The Forest & the Trees

Stu Perlmeter

Many mid-market B2B firms have a discipline around Win-Loss Analysis. Approaches vary widely, but almost always, the impetus is based on a simple concept:

We need to learn more about what’s driving deal outcomes, e.g., “Why are we winning, and why are we losing?”

Typically, this is undertaken as a data exercise. Often the analytics are peeled from CRM data and are trained to look at factors such as industry, size, use case, deal amount, title of key prospect, current solution employed, competitors, etc. Often, there is a Sales Administrator tasked with these periodic reports. We see these reports being used in a variety of ways.

For sales leaders, learnings aid coaching around selling against key competitors. For marketers, messaging, digital strategies, brand, and product positioning. For product leaders, it’s roadmap planning and differentiation. In short, there’s something in it for every stakeholder group tasked with enhancing performance.

Combined, these benefits can far exceed the effort to produce the analysis. In reality, these efforts unfortunately fall far short in every case.

The truth is, for companies selling complex software and services, this type of analysis will be cursory at best, and useless, at worst. The problem isn’t bad intentions or lack of diligence. The issue around close decisions that determine whether a sales effort becomes a ‘win’ or a ‘loss’ is that the model is far too complex to be built or analyzed around this kind of data. Add to that, even the most fastidious sales reps spend very little time populating the CRM, further exacerbating the issue.
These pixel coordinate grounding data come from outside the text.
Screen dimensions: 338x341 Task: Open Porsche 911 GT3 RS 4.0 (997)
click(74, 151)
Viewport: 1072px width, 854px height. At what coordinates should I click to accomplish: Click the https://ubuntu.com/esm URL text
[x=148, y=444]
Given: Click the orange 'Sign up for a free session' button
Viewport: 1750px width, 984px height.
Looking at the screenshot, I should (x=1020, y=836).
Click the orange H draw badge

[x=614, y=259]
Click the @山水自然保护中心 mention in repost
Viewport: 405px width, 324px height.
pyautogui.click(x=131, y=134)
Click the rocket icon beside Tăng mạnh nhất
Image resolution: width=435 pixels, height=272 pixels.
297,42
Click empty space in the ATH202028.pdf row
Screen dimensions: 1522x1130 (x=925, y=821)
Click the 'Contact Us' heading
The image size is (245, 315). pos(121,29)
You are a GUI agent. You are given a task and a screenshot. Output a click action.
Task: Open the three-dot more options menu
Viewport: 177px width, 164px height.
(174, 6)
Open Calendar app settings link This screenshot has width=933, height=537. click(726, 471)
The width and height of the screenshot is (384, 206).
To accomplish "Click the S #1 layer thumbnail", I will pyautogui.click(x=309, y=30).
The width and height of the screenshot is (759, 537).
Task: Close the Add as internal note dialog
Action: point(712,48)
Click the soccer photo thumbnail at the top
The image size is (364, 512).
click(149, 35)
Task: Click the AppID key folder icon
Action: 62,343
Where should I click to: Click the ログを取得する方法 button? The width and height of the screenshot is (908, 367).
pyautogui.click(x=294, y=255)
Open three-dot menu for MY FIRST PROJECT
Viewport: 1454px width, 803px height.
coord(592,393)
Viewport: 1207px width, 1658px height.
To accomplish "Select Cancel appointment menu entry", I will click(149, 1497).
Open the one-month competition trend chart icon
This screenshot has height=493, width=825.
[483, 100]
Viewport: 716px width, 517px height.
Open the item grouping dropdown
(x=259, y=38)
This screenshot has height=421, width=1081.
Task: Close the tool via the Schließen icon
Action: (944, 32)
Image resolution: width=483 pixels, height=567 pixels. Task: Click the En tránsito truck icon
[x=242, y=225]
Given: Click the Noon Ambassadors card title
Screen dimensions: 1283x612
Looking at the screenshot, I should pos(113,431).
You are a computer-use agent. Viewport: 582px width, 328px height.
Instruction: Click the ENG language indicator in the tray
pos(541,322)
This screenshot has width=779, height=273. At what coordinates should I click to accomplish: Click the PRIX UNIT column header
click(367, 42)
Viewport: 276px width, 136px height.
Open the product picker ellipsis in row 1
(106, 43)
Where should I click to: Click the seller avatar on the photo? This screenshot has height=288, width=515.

The learning that does provide value for all stakeholder groups is one that is more contextual. It utilizes data, to be sure, but fundamentally built upon insights. Indeed, every significant sales opportunity, either new-logo or renewal, represents a lot of things: a customer, revenues, a relationship, etc.

But it’s also something else: a story. The story is about the customer journey, about perception of the brand, the solution, the competitors, and the host of internal voices that influenced the decision-making process.

That’s why we advocate for a more in-depth interview process to conduct Win-Loss Analysis. And that’s why we have focused on this craft for the past 25 years. Not only does it require expertise to disarm the otherwise guarded customer (or failed prospect); it provides a level of candor and insights not available by any method the company can provide on its own.

This results from an unfortunate, but immutable aspect of human nature. Very few people are willing and able to offer candid feedback to someone who has worked hard to build a relationship with them, but now they have in-effect rejected.

In almost every case, it’s not anything personal; it’s a simple fact that for many such enterprise buying decisions, there are many influential voices that weigh in on the ultimate decision. The provider that has worked the hardest or the longest to win, sometimes gets edged out by a competitor who enters the picture late in the process but has now succeeded in casting a ‘re-framing’ of the ideal solution that lines up with their own, of course.

This is just one of a myriad of story lines that describe how final outcomes are determined. After conducting thousands of such interviews, we have certainly seen just about every variation on the theme.

And while there are many data points in most companies’ dealflow to conduct an earnest data analysis, we strongly advocate for this kind of wholistic approach that can reveal deep and meaningful insights. Relying too much on internally available data is a bit like missing the forest, in favor of the trees.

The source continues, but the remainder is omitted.